[Items from a dataset]
===============
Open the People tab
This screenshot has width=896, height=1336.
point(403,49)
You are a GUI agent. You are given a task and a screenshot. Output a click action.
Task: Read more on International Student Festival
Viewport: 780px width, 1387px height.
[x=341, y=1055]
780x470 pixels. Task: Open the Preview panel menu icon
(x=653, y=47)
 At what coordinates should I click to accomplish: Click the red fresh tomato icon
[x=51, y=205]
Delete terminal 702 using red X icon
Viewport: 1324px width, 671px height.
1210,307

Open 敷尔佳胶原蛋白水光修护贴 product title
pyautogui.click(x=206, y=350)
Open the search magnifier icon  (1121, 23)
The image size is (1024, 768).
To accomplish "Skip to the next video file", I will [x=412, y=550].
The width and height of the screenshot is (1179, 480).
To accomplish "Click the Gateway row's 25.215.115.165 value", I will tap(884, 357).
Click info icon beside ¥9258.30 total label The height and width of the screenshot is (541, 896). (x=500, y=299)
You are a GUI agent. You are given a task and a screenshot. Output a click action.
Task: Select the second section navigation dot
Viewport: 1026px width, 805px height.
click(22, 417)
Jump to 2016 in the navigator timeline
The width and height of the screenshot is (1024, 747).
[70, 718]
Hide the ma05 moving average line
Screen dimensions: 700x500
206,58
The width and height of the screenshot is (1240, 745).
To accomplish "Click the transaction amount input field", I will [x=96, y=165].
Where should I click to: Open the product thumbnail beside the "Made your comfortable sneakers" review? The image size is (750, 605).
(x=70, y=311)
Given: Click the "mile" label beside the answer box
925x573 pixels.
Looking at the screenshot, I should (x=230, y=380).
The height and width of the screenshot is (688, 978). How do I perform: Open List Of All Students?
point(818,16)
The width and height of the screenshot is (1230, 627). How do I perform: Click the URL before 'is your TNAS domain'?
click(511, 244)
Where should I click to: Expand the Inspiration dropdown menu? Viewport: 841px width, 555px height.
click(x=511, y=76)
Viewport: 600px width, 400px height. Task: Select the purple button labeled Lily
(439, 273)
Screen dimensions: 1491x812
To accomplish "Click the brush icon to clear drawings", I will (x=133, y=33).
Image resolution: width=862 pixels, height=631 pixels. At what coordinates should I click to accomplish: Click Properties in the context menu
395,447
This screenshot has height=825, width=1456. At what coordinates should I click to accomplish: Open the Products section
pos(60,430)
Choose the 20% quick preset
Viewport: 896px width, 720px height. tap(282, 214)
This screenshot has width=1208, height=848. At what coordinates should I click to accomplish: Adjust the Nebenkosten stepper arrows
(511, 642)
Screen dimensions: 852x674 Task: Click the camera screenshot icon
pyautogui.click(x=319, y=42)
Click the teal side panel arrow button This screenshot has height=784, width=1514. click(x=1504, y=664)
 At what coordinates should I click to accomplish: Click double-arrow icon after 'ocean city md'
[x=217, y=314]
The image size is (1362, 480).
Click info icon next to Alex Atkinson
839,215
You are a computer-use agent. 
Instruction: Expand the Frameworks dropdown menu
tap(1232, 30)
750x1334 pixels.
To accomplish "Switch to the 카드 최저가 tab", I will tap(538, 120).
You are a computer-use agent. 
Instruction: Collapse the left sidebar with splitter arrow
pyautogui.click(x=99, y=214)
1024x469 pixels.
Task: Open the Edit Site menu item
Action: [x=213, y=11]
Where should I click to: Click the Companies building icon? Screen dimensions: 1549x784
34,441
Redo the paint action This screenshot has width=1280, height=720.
===============
> **YOUR INSTRUCTIONS**
Returned text must match every record word for word.

> **SOLVED EXERCISE**
Open the People tab
This screenshot has width=896, height=1336.
point(403,49)
You are a GUI agent. You are given a task and a screenshot. Output a click action.
Task: Read more on International Student Festival
Viewport: 780px width, 1387px height.
[x=341, y=1055]
780x470 pixels. Task: Open the Preview panel menu icon
(x=653, y=47)
 At what coordinates should I click to accomplish: Click the red fresh tomato icon
[x=51, y=205]
Delete terminal 702 using red X icon
Viewport: 1324px width, 671px height.
1210,307

Open 敷尔佳胶原蛋白水光修护贴 product title
pyautogui.click(x=206, y=350)
Open the search magnifier icon  (1121, 23)
The image size is (1024, 768).
To accomplish "Skip to the next video file", I will [x=412, y=550].
The width and height of the screenshot is (1179, 480).
To accomplish "Click the Gateway row's 25.215.115.165 value", I will tap(884, 357).
Click info icon beside ¥9258.30 total label The height and width of the screenshot is (541, 896). (x=500, y=299)
You are a GUI agent. You are given a task and a screenshot. Output a click action.
Task: Select the second section navigation dot
Viewport: 1026px width, 805px height.
click(22, 417)
Jump to 2016 in the navigator timeline
The width and height of the screenshot is (1024, 747).
[70, 718]
Hide the ma05 moving average line
Screen dimensions: 700x500
206,58
The width and height of the screenshot is (1240, 745).
To accomplish "Click the transaction amount input field", I will [x=96, y=165].
Where should I click to: Open the product thumbnail beside the "Made your comfortable sneakers" review? The image size is (750, 605).
(x=70, y=311)
Given: Click the "mile" label beside the answer box
925x573 pixels.
Looking at the screenshot, I should (x=230, y=380).
The height and width of the screenshot is (688, 978). How do I perform: Open List Of All Students?
point(818,16)
The width and height of the screenshot is (1230, 627). How do I perform: Click the URL before 'is your TNAS domain'?
click(511, 244)
Where should I click to: Expand the Inspiration dropdown menu? Viewport: 841px width, 555px height.
click(x=511, y=76)
Viewport: 600px width, 400px height. Task: Select the purple button labeled Lily
(439, 273)
Screen dimensions: 1491x812
To accomplish "Click the brush icon to clear drawings", I will (x=133, y=33).
Image resolution: width=862 pixels, height=631 pixels. At what coordinates should I click to accomplish: Click Properties in the context menu
395,447
This screenshot has height=825, width=1456. At what coordinates should I click to accomplish: Open the Products section
pos(60,430)
Choose the 20% quick preset
Viewport: 896px width, 720px height. tap(282, 214)
This screenshot has width=1208, height=848. At what coordinates should I click to accomplish: Adjust the Nebenkosten stepper arrows
(511, 642)
Screen dimensions: 852x674 Task: Click the camera screenshot icon
pyautogui.click(x=319, y=42)
Click the teal side panel arrow button This screenshot has height=784, width=1514. click(x=1504, y=664)
 At what coordinates should I click to accomplish: Click double-arrow icon after 'ocean city md'
[x=217, y=314]
The image size is (1362, 480).
Click info icon next to Alex Atkinson
839,215
You are a computer-use agent. 
Instruction: Expand the Frameworks dropdown menu
tap(1232, 30)
750x1334 pixels.
To accomplish "Switch to the 카드 최저가 tab", I will tap(538, 120).
You are a computer-use agent. 
Instruction: Collapse the left sidebar with splitter arrow
pyautogui.click(x=99, y=214)
1024x469 pixels.
Task: Open the Edit Site menu item
Action: [x=213, y=11]
Where should I click to: Click the Companies building icon? Screen dimensions: 1549x784
34,441
Redo the paint action This screenshot has width=1280, height=720.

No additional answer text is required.